Ten Principles of Good Design, part 3
22 August 2013 by Joey Cofone
L2 Speaker by Dieter Rams / 1958
Dieter Rams, a legendary industrial designer, compiled a list of principles that he followed in his work. Being fans of his, we've kept them in mind while going through the process of designing our first book. Here's how they relate.
7. Good Design is Long-lasting
We designed the Baron Fig books to be long-lasting in two ways: physically and aesthetically. Physically, the materials in the book are all high quality, hand selected materials. The paper is also acid free so you can archive your books without fear of deterioration.

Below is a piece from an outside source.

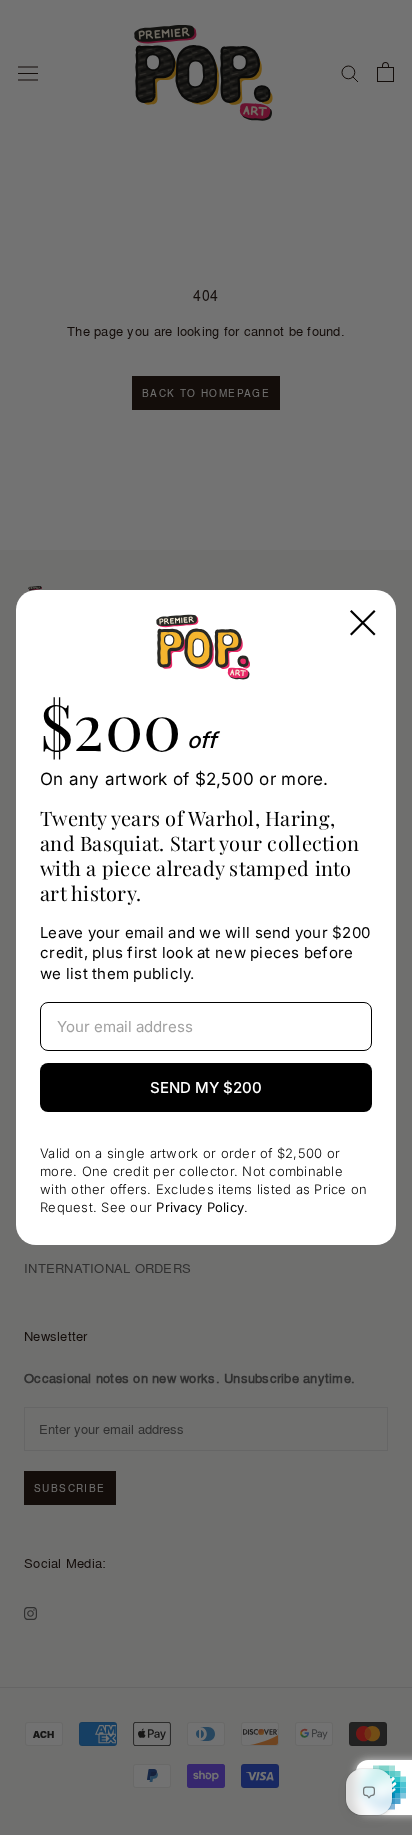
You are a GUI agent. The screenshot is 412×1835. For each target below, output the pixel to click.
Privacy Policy (200, 1207)
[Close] (363, 623)
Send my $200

Aesthetically, we designed them to be simple and timeless—they'll look as good on your desk now as they will down the road.
8. Good Design is Thorough Down to the Last Detail
Every single detail has been meticulously designed. We put together a list of the subtleties of the books, but to name a few: opens flat, three types of paper for different people and endeavors, intelligent dimensions for multiple use cases, plenty of pages, acid-free archival paper, twelve perforated pages in the back, and so on. These books are designed by those who use them.
9. Good Design is Environmentally Friendly
All of our books are consciously designed to respect the planet. We use safely harbored natural and synthetic materials that leave as small a carbon footprint as possible. We also have an upcoming announcement in 2014 that will help us and our customers contribute even more to mother nature (you'll have to stay tuned for that one.)
10. Good Design is as Little Design as Possible
In the end, we're designing notebooks—simple, everyday tools that help thinkers like you and us achieve amazing things. They've been around for hundreds of years: a stack of paper with a protective element on the top and bottom. We're not trying to redesign the wheel, we're just trying to make an absolutely usable tool that gets out of your way so you can do your thing.